## [PROMPT]
Can you reproduce the items from the start through the line containing "coord(458,128)", inclusive, with the requests unchanged and each coordinate in the answers scaled by 1.75 and rounded to a whole number, halves rounded up?
Begin SUPPLIED RECORDS
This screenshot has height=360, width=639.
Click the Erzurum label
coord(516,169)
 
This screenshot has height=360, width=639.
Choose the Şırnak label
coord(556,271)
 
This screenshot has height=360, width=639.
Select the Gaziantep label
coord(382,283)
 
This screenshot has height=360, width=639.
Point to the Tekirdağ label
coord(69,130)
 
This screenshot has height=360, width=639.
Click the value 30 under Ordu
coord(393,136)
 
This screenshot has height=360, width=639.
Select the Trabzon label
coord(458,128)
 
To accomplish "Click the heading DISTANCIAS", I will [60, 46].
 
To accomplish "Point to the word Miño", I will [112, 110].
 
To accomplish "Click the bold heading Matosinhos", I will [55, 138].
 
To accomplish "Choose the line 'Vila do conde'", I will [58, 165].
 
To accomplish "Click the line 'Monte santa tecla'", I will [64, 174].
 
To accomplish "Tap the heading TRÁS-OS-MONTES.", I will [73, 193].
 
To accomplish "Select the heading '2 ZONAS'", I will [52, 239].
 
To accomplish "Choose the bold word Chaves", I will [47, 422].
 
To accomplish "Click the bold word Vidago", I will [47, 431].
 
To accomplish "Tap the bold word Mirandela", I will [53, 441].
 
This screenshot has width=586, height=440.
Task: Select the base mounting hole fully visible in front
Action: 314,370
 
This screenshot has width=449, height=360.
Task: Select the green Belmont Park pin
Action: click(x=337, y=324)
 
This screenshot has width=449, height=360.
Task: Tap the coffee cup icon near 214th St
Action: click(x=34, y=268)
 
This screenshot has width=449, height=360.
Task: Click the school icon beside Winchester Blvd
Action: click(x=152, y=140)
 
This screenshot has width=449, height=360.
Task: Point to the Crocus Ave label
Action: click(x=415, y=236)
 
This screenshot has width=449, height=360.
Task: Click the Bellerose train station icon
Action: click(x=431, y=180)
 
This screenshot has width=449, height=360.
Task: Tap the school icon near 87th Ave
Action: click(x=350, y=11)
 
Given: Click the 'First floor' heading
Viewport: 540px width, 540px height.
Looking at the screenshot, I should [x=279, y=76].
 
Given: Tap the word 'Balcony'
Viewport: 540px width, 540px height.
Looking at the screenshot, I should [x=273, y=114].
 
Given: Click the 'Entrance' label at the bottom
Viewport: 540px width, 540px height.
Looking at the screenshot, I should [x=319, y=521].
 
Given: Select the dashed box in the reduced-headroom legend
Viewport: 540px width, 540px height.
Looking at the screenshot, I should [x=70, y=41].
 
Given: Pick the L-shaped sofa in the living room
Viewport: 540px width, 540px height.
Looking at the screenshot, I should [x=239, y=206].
End SUPPLIED RECORDS
## [FINISHED TASK]
This screenshot has height=360, width=639.
Click the Erzurum label
coord(903,296)
 
This screenshot has height=360, width=639.
Choose the Şırnak label
coord(973,474)
 
This screenshot has height=360, width=639.
Select the Gaziantep label
coord(669,495)
 
This screenshot has height=360, width=639.
Point to the Tekirdağ label
coord(121,228)
 
This screenshot has height=360, width=639.
Click the value 30 under Ordu
coord(688,238)
 
This screenshot has height=360, width=639.
Select the Trabzon label
coord(802,224)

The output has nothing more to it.